Brief: All lines from the one containing "This screenshot has width=360, height=354." through the end of the data below are to be transcribed exactly. Leave out the rest.

Stored items from a collection:
============
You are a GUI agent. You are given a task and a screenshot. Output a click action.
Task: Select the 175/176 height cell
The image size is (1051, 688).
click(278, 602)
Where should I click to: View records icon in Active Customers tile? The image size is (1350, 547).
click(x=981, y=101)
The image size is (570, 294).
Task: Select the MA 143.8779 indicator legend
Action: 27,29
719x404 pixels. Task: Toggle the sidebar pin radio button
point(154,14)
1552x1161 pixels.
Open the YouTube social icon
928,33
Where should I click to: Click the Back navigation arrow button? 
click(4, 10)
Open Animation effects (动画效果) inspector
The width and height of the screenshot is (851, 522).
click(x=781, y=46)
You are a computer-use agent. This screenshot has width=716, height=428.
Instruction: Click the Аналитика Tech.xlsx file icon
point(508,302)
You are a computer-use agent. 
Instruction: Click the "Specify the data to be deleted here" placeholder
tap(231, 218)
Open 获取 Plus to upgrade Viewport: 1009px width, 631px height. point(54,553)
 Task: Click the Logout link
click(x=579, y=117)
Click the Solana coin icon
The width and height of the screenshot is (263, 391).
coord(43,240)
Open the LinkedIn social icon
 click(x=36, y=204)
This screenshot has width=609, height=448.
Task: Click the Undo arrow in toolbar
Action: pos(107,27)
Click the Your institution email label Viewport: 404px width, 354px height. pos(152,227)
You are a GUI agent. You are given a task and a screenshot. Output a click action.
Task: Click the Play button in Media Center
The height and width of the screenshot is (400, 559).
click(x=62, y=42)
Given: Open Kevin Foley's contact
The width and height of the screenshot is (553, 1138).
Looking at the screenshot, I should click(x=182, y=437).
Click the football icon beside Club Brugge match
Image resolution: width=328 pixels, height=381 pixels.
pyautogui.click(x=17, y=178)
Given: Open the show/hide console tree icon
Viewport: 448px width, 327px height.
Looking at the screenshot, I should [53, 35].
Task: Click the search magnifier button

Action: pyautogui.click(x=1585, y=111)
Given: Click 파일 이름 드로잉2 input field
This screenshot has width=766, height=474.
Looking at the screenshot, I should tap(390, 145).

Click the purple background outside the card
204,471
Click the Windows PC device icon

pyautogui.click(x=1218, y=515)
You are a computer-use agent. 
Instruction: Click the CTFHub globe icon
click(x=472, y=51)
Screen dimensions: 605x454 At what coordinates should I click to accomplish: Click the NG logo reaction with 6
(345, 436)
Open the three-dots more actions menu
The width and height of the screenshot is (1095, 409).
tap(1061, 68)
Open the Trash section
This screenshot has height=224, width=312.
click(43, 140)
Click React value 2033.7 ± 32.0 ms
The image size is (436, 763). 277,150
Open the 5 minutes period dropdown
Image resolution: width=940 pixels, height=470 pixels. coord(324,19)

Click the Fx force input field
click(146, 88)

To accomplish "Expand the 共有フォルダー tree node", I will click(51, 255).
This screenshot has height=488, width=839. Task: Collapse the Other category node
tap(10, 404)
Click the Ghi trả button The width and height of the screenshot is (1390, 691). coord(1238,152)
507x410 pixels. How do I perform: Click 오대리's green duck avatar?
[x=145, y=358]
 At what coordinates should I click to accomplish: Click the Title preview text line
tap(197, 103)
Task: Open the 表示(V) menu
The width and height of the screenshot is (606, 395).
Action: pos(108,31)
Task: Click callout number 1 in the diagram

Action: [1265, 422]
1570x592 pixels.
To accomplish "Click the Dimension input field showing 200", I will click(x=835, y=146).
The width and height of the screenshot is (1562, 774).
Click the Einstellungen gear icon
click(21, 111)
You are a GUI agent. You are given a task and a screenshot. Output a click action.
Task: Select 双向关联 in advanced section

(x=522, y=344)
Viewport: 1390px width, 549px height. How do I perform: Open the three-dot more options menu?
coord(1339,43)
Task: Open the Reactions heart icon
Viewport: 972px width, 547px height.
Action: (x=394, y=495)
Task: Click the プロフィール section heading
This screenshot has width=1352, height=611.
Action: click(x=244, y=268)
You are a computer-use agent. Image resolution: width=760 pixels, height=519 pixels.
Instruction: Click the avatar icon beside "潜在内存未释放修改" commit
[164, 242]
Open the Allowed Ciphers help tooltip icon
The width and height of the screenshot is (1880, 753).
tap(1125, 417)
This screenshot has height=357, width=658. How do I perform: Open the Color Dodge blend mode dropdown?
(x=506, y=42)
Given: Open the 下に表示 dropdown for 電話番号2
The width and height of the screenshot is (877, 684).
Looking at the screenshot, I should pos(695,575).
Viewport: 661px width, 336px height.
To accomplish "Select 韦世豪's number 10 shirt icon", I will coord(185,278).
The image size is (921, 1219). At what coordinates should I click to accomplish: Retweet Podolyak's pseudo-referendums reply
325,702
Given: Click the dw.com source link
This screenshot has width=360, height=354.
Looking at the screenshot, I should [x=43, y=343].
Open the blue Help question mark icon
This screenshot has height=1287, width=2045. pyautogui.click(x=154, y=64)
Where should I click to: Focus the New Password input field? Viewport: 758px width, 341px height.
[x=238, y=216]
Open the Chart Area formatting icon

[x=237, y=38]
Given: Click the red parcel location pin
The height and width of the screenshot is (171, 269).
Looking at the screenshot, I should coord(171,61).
============
Worked solution:
This screenshot has width=360, height=354.
Looking at the screenshot, I should [x=43, y=343].
Open the blue Help question mark icon
This screenshot has height=1287, width=2045. pyautogui.click(x=154, y=64)
Where should I click to: Focus the New Password input field? Viewport: 758px width, 341px height.
[x=238, y=216]
Open the Chart Area formatting icon

[x=237, y=38]
Given: Click the red parcel location pin
The height and width of the screenshot is (171, 269).
Looking at the screenshot, I should coord(171,61).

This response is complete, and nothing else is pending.